Elahaïs paused. "I don't know."

Hermione closed her eyes, and cursed softly. "it's not recorded, how they closed the gate when they sent Zahhak through it, is it?"

"It's not. My understanding is that it is sufficient; however, if someone sacrificed themselves during that battle… I would not know."

"Who would do that? It would mean the end of their soul?" Tonks' eyes glinted.

"Hmmm. Well. Voldemort hasn't given all of himself to Azi Dahaka. He still has his horcrux," Luna offered. "Nagini, I mean. Perhaps it was …"

"How could we sacrifice the rest of Voldemort's soul to Azi Dahaka without sacrificing Nagini herself?" Hermione interjected.

Luna didn't seem perturbed by the interruption. She gratefully accepted more tea from Elahaïs, looking thoughtful. "Snakes," she said at last, "shed their skin. If Nagini is a woman, the horcrux is a snake."

That was it. Hermione leapt to her feet, in excitement, she just couldn't resist. "Thank you, Luna! Elahaïs, do you know how the Water of Life will … Wait. We could just cut off Nagini's tail before we apply it. Humans don't have tails. Snakes can survive the loss of a tail, even if they can't regrow them like a lizard. It's not an essential part of who she is as a person. But it's an essential part of who she is as a snake. The horcrux might remain with that, and that we can force."

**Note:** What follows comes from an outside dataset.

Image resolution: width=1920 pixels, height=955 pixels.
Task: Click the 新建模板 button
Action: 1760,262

"I know you are enthusiastic to find a way out of this," Elahaïs murmured. "But it may be that the sacrifice is necessary. I am not sure that rampant speculation at this point will help. The Horcrux may not be tainted by Azi Dahaka, but it is still an essential part of Voldemort."

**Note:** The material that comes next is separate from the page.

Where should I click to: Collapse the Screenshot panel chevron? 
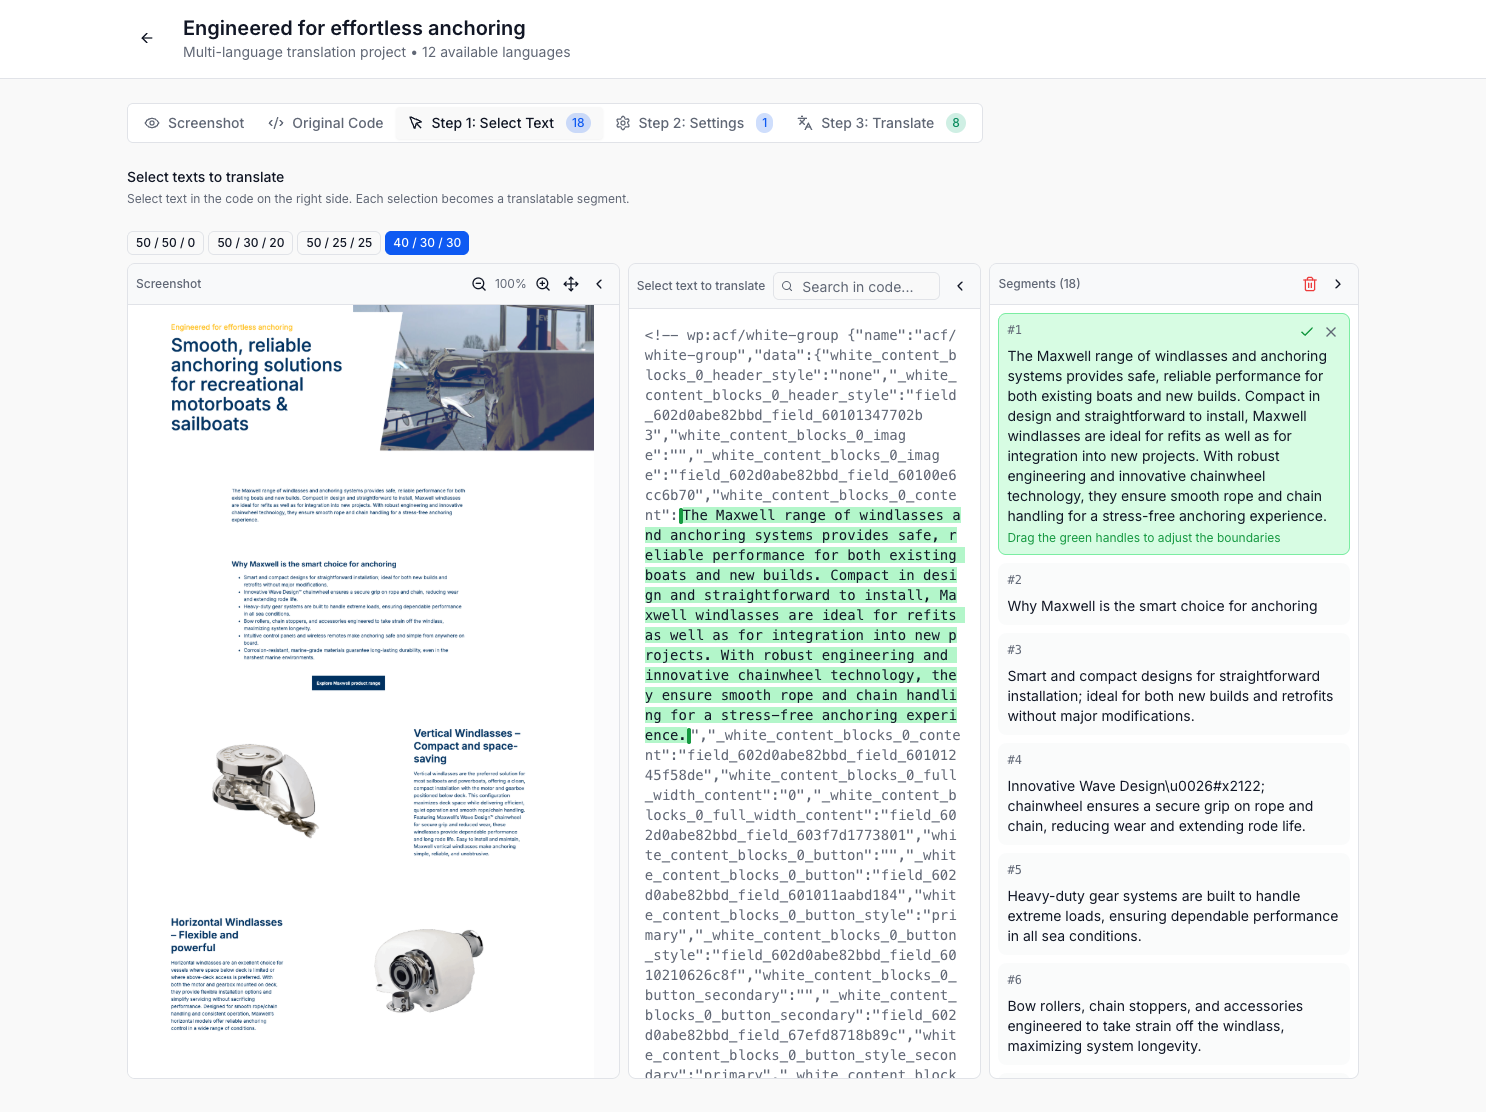pos(599,284)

Hermione sighed, and cursed softly. "You're right. It's all unfounded speculation. But… But… There has to be more information out there. I mean, how did Voldemort find out about all of this?"

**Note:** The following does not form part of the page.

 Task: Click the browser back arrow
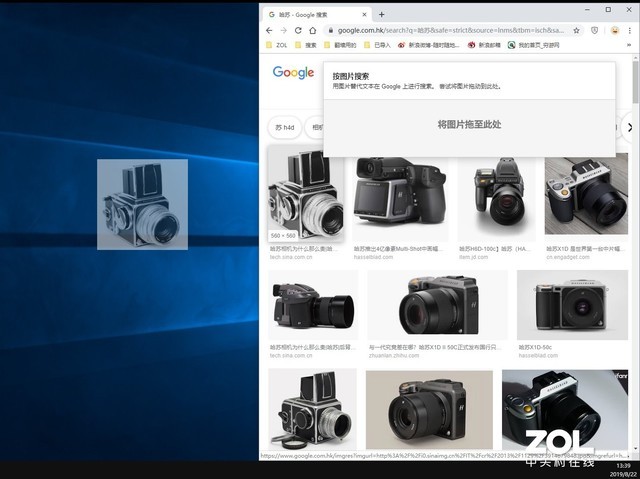(269, 30)
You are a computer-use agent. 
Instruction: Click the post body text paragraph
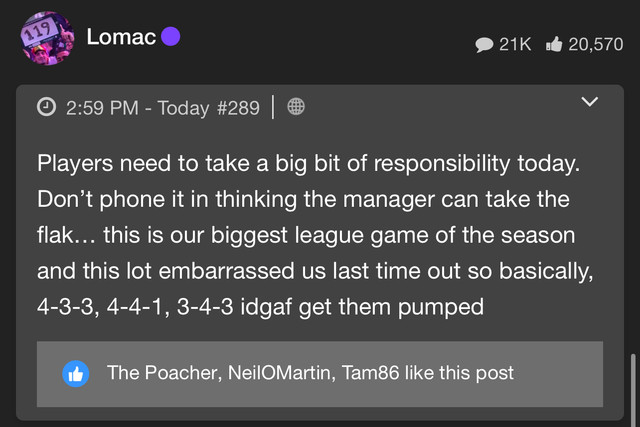click(x=315, y=235)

"Perhaps that's why Nagini is important," Luna looked up to her. "She might know That."

"She would have been there when he researched it," Tonks agreed.

"It's a bet we'll have to stake our lives on," Hermione finally acknowledged. "Well, then. Elahaïs, with your leave, we need to get to the caldera, and recover as much of the Water of Life as possible for this fight, and for healing Nagini."

"Be my guest," Elahaïs laughed softly. "I control the access. I have allowed MinKol to get the top, and the VDV, and you before."

"Then why," Tonks asked as they rose to go, "couldn't you stop Voldemort?"

"Again, the Dark Road—that, that I cannot control. But I will let none of the enemy through the Light Road for as long as I exist— they must come before me, and I am the guard in the mouth of Hell."